Assigned task: Go to the line that contains "Where should I click to: Click the Powered" and transcribe from there to the end of the entries, that line and the last one included.

Dataset excerpts:

▽

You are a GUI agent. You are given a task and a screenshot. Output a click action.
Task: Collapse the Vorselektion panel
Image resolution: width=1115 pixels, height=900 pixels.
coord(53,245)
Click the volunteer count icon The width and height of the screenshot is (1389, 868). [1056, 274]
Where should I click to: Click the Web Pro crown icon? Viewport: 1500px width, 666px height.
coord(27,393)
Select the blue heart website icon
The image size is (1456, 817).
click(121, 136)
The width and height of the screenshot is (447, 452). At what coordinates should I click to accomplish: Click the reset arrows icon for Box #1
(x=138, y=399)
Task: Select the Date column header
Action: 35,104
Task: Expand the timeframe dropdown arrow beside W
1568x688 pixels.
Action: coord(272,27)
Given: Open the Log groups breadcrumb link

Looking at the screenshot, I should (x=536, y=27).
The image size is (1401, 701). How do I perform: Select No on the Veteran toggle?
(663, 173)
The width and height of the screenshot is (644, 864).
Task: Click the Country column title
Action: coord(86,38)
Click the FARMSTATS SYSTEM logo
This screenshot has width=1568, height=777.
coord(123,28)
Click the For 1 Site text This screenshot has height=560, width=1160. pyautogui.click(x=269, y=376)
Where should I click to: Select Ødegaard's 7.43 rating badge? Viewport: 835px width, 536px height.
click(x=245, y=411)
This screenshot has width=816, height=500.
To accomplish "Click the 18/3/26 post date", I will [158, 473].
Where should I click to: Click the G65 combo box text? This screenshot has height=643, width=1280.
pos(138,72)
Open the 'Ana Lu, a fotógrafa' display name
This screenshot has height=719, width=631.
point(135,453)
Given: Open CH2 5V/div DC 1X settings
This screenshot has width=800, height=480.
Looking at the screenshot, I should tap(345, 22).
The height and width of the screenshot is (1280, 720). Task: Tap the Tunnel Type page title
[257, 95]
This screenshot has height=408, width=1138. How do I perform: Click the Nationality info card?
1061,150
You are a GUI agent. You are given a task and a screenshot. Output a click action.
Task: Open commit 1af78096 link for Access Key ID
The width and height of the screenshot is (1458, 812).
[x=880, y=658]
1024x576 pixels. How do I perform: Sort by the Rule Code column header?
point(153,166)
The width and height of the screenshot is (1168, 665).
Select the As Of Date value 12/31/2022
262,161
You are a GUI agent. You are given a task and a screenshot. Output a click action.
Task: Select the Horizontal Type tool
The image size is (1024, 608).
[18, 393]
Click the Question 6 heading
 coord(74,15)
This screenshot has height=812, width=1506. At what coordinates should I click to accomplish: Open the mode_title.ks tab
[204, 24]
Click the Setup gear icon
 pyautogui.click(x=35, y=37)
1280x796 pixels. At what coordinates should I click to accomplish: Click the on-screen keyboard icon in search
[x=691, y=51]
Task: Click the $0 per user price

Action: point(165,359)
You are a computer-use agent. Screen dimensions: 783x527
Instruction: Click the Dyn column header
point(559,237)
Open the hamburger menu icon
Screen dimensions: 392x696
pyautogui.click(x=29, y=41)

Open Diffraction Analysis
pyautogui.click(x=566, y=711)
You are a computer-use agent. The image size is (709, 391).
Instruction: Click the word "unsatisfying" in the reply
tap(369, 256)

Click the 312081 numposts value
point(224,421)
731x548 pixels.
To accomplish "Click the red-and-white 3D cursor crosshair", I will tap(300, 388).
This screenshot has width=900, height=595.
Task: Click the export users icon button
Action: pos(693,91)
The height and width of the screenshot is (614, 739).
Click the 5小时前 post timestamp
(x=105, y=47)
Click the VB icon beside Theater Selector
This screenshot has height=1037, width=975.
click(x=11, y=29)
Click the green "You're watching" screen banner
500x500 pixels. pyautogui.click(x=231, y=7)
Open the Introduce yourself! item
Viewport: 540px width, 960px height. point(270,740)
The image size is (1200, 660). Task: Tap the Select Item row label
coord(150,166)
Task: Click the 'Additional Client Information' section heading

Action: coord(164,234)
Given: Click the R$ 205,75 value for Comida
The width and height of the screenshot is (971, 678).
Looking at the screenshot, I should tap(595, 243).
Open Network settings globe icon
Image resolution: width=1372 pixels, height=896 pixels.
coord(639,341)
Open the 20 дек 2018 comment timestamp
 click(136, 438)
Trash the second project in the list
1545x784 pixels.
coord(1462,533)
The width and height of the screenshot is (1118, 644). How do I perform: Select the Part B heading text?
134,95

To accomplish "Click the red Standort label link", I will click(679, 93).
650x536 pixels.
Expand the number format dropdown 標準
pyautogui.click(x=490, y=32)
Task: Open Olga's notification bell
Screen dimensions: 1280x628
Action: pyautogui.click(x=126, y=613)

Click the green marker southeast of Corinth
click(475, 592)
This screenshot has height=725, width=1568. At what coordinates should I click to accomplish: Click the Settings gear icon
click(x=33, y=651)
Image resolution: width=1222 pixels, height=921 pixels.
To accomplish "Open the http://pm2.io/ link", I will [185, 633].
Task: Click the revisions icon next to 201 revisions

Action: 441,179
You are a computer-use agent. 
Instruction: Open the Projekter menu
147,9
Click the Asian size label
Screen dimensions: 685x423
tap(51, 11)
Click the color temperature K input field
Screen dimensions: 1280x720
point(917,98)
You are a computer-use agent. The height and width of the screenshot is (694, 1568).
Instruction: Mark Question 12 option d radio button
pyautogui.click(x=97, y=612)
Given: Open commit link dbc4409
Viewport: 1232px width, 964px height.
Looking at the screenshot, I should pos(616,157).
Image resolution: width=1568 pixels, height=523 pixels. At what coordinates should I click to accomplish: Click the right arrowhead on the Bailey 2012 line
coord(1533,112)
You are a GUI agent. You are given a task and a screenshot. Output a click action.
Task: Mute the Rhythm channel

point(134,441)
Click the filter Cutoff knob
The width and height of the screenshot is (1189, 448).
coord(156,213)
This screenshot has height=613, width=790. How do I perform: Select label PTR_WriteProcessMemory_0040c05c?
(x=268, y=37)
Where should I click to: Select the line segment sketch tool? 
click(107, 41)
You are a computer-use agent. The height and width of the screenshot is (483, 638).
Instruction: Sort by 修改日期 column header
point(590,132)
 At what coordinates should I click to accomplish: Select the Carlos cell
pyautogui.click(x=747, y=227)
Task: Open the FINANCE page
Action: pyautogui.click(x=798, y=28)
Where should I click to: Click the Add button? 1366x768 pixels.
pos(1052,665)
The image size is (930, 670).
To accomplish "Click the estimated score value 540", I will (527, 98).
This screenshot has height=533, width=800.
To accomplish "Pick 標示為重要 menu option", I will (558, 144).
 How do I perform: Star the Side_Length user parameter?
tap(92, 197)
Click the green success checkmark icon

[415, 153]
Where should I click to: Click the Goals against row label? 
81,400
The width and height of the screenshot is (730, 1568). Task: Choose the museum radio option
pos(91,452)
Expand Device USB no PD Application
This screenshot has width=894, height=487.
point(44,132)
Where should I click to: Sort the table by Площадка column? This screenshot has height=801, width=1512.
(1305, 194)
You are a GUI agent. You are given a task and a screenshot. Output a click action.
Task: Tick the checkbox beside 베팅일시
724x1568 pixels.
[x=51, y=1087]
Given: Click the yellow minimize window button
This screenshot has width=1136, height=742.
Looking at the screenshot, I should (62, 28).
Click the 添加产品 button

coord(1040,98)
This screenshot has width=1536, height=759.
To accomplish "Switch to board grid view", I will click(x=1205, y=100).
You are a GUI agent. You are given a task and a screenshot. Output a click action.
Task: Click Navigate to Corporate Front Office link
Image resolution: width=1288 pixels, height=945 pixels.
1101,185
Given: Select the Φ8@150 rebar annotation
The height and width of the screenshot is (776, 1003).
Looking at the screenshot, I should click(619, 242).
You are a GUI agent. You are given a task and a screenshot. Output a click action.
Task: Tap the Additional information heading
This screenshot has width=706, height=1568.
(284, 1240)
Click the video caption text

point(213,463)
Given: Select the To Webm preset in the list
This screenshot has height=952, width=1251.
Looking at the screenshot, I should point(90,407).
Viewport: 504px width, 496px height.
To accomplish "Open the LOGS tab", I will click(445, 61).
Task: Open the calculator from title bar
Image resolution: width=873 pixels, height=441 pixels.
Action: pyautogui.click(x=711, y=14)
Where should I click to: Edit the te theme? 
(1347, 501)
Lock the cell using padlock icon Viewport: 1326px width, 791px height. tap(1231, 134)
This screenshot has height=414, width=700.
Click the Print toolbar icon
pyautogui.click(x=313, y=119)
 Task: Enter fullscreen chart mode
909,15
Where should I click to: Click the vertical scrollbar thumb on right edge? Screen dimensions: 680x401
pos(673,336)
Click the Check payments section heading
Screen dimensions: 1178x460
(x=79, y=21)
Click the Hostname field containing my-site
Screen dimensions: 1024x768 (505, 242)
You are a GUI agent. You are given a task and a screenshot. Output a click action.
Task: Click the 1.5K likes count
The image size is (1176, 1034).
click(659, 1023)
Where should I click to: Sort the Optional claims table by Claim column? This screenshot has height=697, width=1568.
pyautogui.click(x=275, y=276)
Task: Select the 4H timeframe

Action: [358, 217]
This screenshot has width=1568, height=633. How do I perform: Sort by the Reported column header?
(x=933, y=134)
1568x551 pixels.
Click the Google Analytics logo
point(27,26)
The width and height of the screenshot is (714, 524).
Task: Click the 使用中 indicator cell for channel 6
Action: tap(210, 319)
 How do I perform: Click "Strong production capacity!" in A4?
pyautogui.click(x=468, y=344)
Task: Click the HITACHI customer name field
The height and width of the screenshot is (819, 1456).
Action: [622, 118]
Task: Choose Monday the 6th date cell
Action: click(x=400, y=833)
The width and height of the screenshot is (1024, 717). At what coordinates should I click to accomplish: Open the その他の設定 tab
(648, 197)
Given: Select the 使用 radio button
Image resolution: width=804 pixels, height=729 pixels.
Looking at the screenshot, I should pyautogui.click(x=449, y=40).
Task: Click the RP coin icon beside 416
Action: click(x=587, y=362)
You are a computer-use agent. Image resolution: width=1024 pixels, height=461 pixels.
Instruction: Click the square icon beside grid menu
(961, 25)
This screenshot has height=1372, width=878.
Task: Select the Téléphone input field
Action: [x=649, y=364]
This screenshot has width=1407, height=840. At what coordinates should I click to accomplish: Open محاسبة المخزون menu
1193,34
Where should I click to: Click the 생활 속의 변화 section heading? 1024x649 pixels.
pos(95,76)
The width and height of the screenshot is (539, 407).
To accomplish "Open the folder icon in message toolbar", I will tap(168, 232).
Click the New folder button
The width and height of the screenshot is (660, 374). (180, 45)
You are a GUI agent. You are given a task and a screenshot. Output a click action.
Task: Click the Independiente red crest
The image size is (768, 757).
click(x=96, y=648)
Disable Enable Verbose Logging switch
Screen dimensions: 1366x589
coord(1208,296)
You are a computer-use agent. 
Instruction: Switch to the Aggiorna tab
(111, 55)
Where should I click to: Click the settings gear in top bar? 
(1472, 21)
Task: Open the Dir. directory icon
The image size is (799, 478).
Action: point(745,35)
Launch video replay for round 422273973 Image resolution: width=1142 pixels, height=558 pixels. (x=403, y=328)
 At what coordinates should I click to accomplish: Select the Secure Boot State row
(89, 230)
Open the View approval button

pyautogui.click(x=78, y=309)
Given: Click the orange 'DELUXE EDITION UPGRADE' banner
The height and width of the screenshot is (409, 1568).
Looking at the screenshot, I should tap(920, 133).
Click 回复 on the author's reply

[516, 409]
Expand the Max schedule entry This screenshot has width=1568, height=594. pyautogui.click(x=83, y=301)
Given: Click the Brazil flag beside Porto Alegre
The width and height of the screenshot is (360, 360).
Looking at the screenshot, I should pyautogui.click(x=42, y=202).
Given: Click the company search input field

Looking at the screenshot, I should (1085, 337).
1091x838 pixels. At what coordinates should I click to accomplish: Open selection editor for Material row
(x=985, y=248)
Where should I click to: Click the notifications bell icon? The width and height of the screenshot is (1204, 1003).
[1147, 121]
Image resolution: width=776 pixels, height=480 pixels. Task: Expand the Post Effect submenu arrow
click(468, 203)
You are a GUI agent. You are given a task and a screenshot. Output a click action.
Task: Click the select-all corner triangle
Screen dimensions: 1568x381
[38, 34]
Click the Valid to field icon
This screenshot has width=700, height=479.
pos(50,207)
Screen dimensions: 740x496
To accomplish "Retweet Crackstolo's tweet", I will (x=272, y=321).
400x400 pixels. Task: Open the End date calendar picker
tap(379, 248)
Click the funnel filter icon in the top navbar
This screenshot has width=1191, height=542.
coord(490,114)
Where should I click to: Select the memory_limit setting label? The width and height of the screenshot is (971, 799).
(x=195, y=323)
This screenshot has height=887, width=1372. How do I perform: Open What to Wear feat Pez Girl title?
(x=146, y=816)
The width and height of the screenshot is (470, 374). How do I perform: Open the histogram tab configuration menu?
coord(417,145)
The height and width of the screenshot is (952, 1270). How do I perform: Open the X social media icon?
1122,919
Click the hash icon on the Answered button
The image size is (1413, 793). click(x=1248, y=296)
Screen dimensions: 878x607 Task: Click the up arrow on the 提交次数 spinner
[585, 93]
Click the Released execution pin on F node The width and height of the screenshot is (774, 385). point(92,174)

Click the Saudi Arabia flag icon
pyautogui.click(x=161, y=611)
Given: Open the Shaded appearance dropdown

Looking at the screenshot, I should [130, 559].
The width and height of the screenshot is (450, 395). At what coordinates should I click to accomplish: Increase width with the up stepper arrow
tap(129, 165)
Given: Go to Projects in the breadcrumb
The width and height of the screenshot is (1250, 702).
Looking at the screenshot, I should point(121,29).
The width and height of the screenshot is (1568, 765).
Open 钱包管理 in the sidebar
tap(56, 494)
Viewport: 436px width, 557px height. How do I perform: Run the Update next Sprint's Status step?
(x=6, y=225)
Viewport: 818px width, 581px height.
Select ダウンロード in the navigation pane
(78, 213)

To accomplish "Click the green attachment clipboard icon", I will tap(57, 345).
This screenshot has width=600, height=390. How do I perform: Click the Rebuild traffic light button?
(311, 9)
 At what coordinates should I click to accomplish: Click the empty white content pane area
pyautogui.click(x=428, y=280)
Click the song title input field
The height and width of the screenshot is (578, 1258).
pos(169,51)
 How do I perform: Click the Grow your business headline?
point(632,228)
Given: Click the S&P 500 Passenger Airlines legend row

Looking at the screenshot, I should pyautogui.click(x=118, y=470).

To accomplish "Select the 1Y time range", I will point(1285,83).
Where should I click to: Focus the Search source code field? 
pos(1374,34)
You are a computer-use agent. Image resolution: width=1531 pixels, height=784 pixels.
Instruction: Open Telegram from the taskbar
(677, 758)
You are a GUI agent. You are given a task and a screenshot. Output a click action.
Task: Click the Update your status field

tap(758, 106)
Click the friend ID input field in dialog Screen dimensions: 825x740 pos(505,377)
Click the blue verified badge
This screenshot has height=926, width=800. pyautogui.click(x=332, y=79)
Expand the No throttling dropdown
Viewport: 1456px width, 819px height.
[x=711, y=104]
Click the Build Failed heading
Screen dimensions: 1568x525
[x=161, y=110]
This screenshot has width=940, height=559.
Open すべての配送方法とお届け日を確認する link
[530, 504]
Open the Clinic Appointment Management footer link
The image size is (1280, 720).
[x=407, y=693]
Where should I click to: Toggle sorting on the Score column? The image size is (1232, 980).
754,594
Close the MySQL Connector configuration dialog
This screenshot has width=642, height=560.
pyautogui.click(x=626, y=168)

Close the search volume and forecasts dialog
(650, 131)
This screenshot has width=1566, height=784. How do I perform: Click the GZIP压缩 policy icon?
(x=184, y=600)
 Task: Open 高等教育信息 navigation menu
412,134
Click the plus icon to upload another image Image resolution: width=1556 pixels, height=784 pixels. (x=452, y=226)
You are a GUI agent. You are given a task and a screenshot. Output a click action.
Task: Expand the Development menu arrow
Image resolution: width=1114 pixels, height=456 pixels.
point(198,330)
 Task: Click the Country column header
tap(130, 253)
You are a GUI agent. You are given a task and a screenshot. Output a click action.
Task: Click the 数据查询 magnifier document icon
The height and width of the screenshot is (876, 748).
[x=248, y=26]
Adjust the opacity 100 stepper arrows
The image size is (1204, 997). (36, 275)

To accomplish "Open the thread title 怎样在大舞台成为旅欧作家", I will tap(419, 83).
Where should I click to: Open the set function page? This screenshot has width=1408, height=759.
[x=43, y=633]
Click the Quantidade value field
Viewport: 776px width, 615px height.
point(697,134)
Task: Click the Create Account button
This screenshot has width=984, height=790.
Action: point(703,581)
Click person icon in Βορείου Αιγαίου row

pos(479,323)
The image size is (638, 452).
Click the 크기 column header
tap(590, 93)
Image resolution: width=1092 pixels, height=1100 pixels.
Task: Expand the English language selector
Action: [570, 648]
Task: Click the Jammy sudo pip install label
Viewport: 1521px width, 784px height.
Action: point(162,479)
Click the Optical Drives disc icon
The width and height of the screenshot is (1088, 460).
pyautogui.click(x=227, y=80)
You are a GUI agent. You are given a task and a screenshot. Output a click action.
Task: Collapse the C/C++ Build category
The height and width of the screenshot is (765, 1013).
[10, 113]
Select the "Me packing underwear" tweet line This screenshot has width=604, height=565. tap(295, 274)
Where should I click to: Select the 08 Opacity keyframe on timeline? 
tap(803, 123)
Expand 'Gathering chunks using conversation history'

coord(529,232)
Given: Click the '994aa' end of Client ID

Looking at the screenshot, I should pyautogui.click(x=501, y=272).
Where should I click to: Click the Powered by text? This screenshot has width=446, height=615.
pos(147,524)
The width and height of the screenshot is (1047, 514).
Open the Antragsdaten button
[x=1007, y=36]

△

Exercise solution:
Where should I click to: Click the Powered by text? This screenshot has width=446, height=615.
pos(147,524)
The width and height of the screenshot is (1047, 514).
Open the Antragsdaten button
[x=1007, y=36]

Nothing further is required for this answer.